### Отрывок ###
Значит, чем обширнее горизонт художника, чем пестрее проходящие мимо предметы, тем разнообразнее рисуемые им картины. Лавров был прав.
Пушкин, пишущий послания к декабристам в рудники и восхищающийся в то же время классической фигурой юного царя, их туда отправившего, мощно ставшего на рубеже Европы, — художник? Тургенев, нарисовавший Базарова и Лизу в «Дворянском гнезде», — художник? Полонский, в художественном зеркале которого не появлялись ни декабристы, ни Николаи Павловичи, ни Базаровы, ни все те тревожные, «проклятые» вопросы, как их называл Гейне, — художник также, хотя горизонт его, может быть, и менее обширен, чем у Пушкина и Тургенева. Но я опять отвлеклась и увлеклась.
Но только там, куда он смотрит, Базаровых нет и нет рудников и Европы, а есть совсем другое, что не пришлось ко двору настоящей минуте, но что зато, может быть, переживет ее и не исчезнет вместе с нею.
Зачем белому лебедю павлиний пестрый хвост, зачем плакучей иве прямой ствол и темная хвоя сосны, когда так хороши ее светлые ветки, клонящиеся долу?
Сегодня и Шекспир не хорош, и Пушкин, но что сегодня? Завтра его, этого сегодня, уж нет, а прекрасное вечно.
Давно, очень давно, я заметила странную случайность: почти все наши современные поэты — и Глинка, и Майков, и Бенедиктов, и Мей, и Щербина, и Михайлов — приблизительно одного роста, немного ниже среднего, один Полонский выше их всех, почти на целую голову. О, я ничего не хочу этим сказать, я говорю о росте физическом. Но мне всегда казалось, особливо после слов Лаврова насчет зеркала, что Полонский носит свое выше этого горизонта, где копошится злоба дня. Это не достоинство его и не его недостаток, — это его особенность.
### Исходные строки ###
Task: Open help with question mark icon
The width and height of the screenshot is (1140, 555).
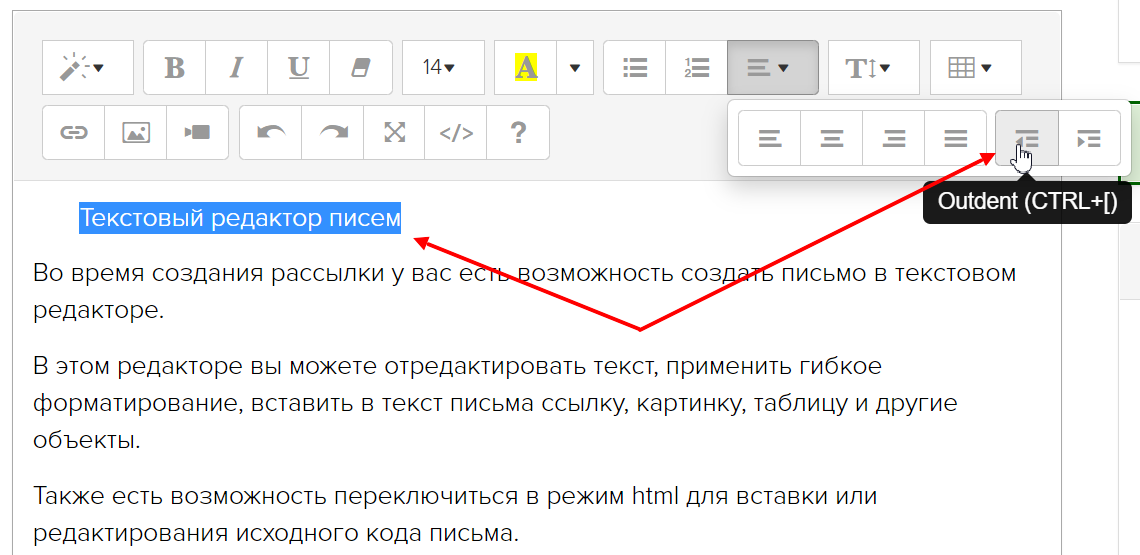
###
Задания:
a: Как перевести на английский язык предложение из отрывка о Полонском: «Завтра его, этого сегодня, уж нет, а прекрасное вечно.»?
b: Кто, согласно отрывку о Полонском, называл тревожные вопросы «проклятыми»?
c: Продолжите отрывок о Полонском после его последнего предложения.

Ответы:
a: Tomorrow it, this today, is already gone, but the beautiful is eternal.

b: Гейне.

c:
Бывают эпохи, как настоящая, когда это неудобно, но эпохи преходящи, а прекрасное вечно.
Я забежала вперед. Это уже не 1854 год. 1854 год кончился, когда играли у нас «Три Смерти»; наступал 1855-й.
17 февраля 1855 года праздновали мы у Толстых двойные именины. Граф Федор Петрович был именинник, и Федор Николаевич Глинка. Много говорили стихов, пели, играли, рисовали. Авдотья Павловна играла на арфе одна и под чтение стихов, т. е. аккомпанировала мужу своему, который читал. Разошлись поздно. Часу в третьем утра, проезжая из Академии на Миллионную по набережной, мой отец заметил свет в Зимнем дворце, в покоях государя, и удивился. Он не знал, что государь болен. А то была последняя ночь его на земле. На другой день явился Имберг бледный и объявил: «государь скончался!» Бросились к газетам, там были напечатаны разом два бюллетеня о тяжкой болезни его: первые бюллетени и последние. Затем приехал папа и подтвердил слова Имберга. Мы стояли на рубеже.